#### [Supplied information]
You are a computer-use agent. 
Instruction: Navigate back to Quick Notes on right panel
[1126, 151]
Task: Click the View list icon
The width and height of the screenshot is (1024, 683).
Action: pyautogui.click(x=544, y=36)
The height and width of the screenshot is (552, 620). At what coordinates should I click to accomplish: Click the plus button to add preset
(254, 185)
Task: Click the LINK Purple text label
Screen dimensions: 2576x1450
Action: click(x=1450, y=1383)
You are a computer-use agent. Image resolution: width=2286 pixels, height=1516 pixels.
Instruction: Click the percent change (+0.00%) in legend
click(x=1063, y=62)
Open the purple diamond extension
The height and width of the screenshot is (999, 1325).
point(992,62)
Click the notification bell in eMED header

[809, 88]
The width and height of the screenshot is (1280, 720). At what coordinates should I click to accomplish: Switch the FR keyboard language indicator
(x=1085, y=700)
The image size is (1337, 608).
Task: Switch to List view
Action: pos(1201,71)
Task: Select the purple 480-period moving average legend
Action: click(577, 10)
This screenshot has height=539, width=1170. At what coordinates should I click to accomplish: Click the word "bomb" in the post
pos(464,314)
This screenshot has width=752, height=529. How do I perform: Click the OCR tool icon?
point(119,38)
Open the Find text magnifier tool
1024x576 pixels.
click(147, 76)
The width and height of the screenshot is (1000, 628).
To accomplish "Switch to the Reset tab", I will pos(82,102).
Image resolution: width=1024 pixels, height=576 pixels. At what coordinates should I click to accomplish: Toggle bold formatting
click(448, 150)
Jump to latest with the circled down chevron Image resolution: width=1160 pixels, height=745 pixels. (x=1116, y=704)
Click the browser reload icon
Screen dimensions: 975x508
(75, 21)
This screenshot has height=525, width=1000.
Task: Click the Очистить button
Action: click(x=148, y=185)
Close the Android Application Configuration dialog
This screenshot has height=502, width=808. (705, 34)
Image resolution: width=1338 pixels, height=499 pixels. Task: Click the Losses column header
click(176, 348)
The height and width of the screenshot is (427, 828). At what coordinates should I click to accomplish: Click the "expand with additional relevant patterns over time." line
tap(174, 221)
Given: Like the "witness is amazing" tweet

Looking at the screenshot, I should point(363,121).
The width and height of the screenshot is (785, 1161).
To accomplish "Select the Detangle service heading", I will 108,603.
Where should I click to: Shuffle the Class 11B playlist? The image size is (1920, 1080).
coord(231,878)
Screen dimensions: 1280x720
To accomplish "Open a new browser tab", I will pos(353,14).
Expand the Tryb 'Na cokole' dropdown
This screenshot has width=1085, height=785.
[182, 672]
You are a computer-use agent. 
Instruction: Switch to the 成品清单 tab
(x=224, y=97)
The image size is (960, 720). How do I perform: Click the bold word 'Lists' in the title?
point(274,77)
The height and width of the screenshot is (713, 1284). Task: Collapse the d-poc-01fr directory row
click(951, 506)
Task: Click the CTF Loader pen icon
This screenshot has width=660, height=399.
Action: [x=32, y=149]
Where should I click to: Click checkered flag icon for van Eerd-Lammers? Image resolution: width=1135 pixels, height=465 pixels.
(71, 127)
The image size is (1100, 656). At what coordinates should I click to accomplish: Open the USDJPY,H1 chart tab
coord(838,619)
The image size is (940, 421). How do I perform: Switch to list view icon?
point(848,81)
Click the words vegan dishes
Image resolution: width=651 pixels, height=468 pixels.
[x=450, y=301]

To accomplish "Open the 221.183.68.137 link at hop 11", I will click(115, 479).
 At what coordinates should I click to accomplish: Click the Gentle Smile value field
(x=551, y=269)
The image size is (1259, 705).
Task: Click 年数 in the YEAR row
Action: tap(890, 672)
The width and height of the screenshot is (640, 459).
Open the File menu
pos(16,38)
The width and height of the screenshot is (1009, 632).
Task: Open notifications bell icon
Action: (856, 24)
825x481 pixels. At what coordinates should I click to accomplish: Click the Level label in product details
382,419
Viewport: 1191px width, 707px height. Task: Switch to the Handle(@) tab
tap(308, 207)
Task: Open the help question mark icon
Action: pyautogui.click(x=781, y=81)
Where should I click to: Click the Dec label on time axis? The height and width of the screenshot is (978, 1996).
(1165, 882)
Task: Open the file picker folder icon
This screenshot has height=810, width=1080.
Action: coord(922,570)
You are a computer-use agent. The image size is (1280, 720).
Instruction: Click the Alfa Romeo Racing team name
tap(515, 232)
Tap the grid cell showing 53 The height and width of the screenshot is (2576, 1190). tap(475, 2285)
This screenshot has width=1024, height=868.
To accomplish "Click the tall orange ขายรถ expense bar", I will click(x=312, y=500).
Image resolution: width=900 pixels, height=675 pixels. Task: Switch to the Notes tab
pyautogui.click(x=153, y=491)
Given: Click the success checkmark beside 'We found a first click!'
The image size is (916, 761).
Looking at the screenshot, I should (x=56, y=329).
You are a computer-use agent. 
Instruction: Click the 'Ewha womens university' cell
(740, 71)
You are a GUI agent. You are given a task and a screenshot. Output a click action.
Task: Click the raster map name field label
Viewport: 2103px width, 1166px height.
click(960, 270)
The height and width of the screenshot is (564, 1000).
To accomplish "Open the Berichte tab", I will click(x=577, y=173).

#### [Directive]
Update the listing above by replacing "computer-use agent" with "desktop automation agent" wherever it occurs, leaving everything else unchanged.

#### [Answer to this exercise]
You are a desktop automation agent. 
Instruction: Navigate back to Quick Notes on right panel
[1126, 151]
Task: Click the View list icon
The width and height of the screenshot is (1024, 683).
Action: pyautogui.click(x=544, y=36)
The height and width of the screenshot is (552, 620). At what coordinates should I click to accomplish: Click the plus button to add preset
(254, 185)
Task: Click the LINK Purple text label
Screen dimensions: 2576x1450
Action: click(x=1450, y=1383)
You are a desktop automation agent. Image resolution: width=2286 pixels, height=1516 pixels.
Instruction: Click the percent change (+0.00%) in legend
click(x=1063, y=62)
Open the purple diamond extension
The height and width of the screenshot is (999, 1325).
point(992,62)
Click the notification bell in eMED header

[809, 88]
The width and height of the screenshot is (1280, 720). At what coordinates should I click to accomplish: Switch the FR keyboard language indicator
(x=1085, y=700)
The image size is (1337, 608).
Task: Switch to List view
Action: pos(1201,71)
Task: Select the purple 480-period moving average legend
Action: click(577, 10)
This screenshot has height=539, width=1170. At what coordinates should I click to accomplish: Click the word "bomb" in the post
pos(464,314)
This screenshot has width=752, height=529. How do I perform: Click the OCR tool icon?
point(119,38)
Open the Find text magnifier tool
1024x576 pixels.
click(147, 76)
The width and height of the screenshot is (1000, 628).
To accomplish "Switch to the Reset tab", I will pos(82,102).
Image resolution: width=1024 pixels, height=576 pixels. At what coordinates should I click to accomplish: Toggle bold formatting
click(448, 150)
Jump to latest with the circled down chevron Image resolution: width=1160 pixels, height=745 pixels. (x=1116, y=704)
Click the browser reload icon
Screen dimensions: 975x508
(75, 21)
This screenshot has height=525, width=1000.
Task: Click the Очистить button
Action: click(x=148, y=185)
Close the Android Application Configuration dialog
This screenshot has height=502, width=808. (705, 34)
Image resolution: width=1338 pixels, height=499 pixels. Task: Click the Losses column header
click(176, 348)
The height and width of the screenshot is (427, 828). At what coordinates should I click to accomplish: Click the "expand with additional relevant patterns over time." line
tap(174, 221)
Given: Like the "witness is amazing" tweet

Looking at the screenshot, I should point(363,121).
The width and height of the screenshot is (785, 1161).
To accomplish "Select the Detangle service heading", I will 108,603.
Where should I click to: Shuffle the Class 11B playlist? The image size is (1920, 1080).
coord(231,878)
Screen dimensions: 1280x720
To accomplish "Open a new browser tab", I will pos(353,14).
Expand the Tryb 'Na cokole' dropdown
This screenshot has width=1085, height=785.
[182, 672]
You are a desktop automation agent. 
Instruction: Switch to the 成品清单 tab
(x=224, y=97)
The image size is (960, 720). How do I perform: Click the bold word 'Lists' in the title?
point(274,77)
The height and width of the screenshot is (713, 1284). Task: Collapse the d-poc-01fr directory row
click(951, 506)
Task: Click the CTF Loader pen icon
This screenshot has width=660, height=399.
Action: [x=32, y=149]
Where should I click to: Click checkered flag icon for van Eerd-Lammers? Image resolution: width=1135 pixels, height=465 pixels.
(71, 127)
The image size is (1100, 656). At what coordinates should I click to accomplish: Open the USDJPY,H1 chart tab
coord(838,619)
The image size is (940, 421). How do I perform: Switch to list view icon?
point(848,81)
Click the words vegan dishes
Image resolution: width=651 pixels, height=468 pixels.
[x=450, y=301]

To accomplish "Open the 221.183.68.137 link at hop 11", I will click(115, 479).
 At what coordinates should I click to accomplish: Click the Gentle Smile value field
(x=551, y=269)
The image size is (1259, 705).
Task: Click 年数 in the YEAR row
Action: tap(890, 672)
The width and height of the screenshot is (640, 459).
Open the File menu
pos(16,38)
The width and height of the screenshot is (1009, 632).
Task: Open notifications bell icon
Action: (856, 24)
825x481 pixels. At what coordinates should I click to accomplish: Click the Level label in product details
382,419
Viewport: 1191px width, 707px height. Task: Switch to the Handle(@) tab
tap(308, 207)
Task: Open the help question mark icon
Action: pyautogui.click(x=781, y=81)
Where should I click to: Click the Dec label on time axis? The height and width of the screenshot is (978, 1996).
(1165, 882)
Task: Open the file picker folder icon
This screenshot has height=810, width=1080.
Action: coord(922,570)
You are a desktop automation agent. The image size is (1280, 720).
Instruction: Click the Alfa Romeo Racing team name
tap(515, 232)
Tap the grid cell showing 53 The height and width of the screenshot is (2576, 1190). tap(475, 2285)
This screenshot has width=1024, height=868.
To accomplish "Click the tall orange ขายรถ expense bar", I will click(x=312, y=500).
Image resolution: width=900 pixels, height=675 pixels. Task: Switch to the Notes tab
pyautogui.click(x=153, y=491)
Given: Click the success checkmark beside 'We found a first click!'
The image size is (916, 761).
Looking at the screenshot, I should (x=56, y=329).
You are a desktop automation agent. 
Instruction: Click the 'Ewha womens university' cell
(740, 71)
You are a GUI agent. You are given a task and a screenshot. Output a click action.
Task: Click the raster map name field label
Viewport: 2103px width, 1166px height.
click(960, 270)
The height and width of the screenshot is (564, 1000).
To accomplish "Open the Berichte tab", I will click(x=577, y=173).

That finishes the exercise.